Heck you could hug the body with one pad on your chest, the other on the victim. It won't work.

It is really idiot proof. 

Jim


----------



## corrinas2

my buddy was fishing the tug when diver down asked him nicely to move so his crew could dive it.... thoughts and prayers to the family and the entire crew on down under.


----------



## Burnt Drag

I'm so sorry this happened. We'll probably only be able to speculate as to whether it was an incident of poor training, faulty gear, or "other'.... The thing that un-seats me here is that several are hollering for defib units. So, when the first incident happens in which a defib unit doesn't do the trick, they'll mandate a mobile surgical hospital... does anyone else get it?


----------



## jim t

Again, I said "VOLUNTARY" carry of a defibrillator. "VOLUNTARY"!!!

I'll bet the Captains who have lost a passenger will look at this option.

I NEVER said requirement. I said "VOLUNTARY". I would not expect ANY dive boat to carry one.

Defibs do NOT work when untrained people try it. (According to research). But Defibs WORK when a trained operator uses it.

SCIENCE

Jim


----------



## El Kabong

Jim, I think you're missing more than half the point. If someone has a heart attack, or loses consciousness at depth, the chances of them being in a shockable rhythm once they're back on the boat is probably astronomical. They're also going to have other medical issues that will make the heart rhythm almost irrelevant.

Unless a guy goes into a shockable rhythm on the deck, the AED is just ballast.


----------



## jim t

Okay... Thanks.

I'm not an expert on diving physiology. 

Jim


----------



## KingCrab

Obviously this person is Unknown to our community? Is he from here?


----------



## Telum Pisces

Yeah, an AED is not going to help a true "dive" incident most of the time. The person with a dive related injury, needs a chamber as quick as possible. 

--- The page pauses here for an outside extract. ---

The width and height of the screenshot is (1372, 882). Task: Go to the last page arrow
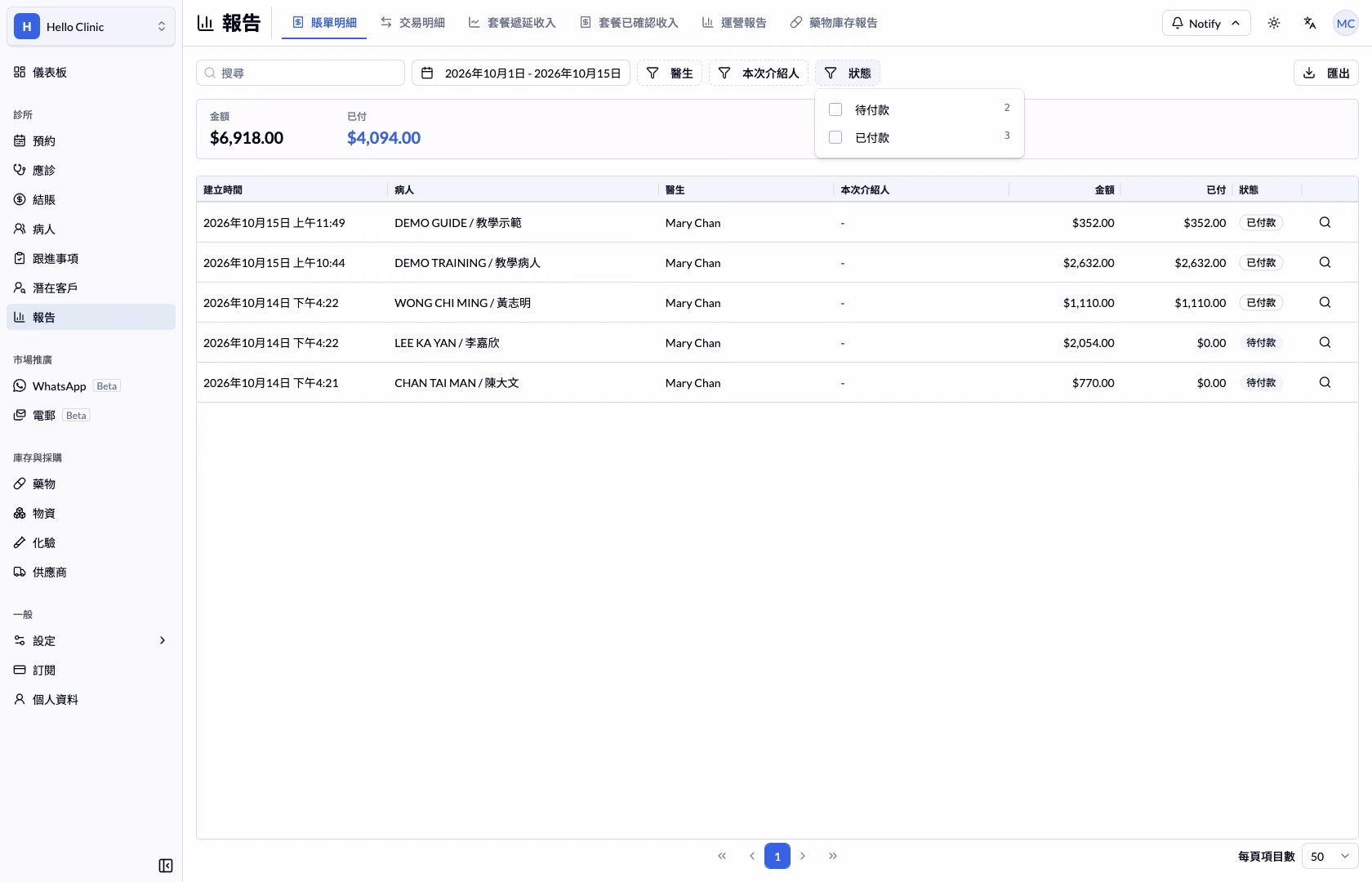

But I don't think that it would hurt to have one on a charter boat just for the sheer fact that the charter boats deal with the public and interact with all kinds of people in a contested environment where heart attacks and other "shockable" related incidents can be more common due to the stresses of diving etc... Will it do anything to save a true dive related injury, nope. But other medical situations seem to show themselves more often when diving a lot of times.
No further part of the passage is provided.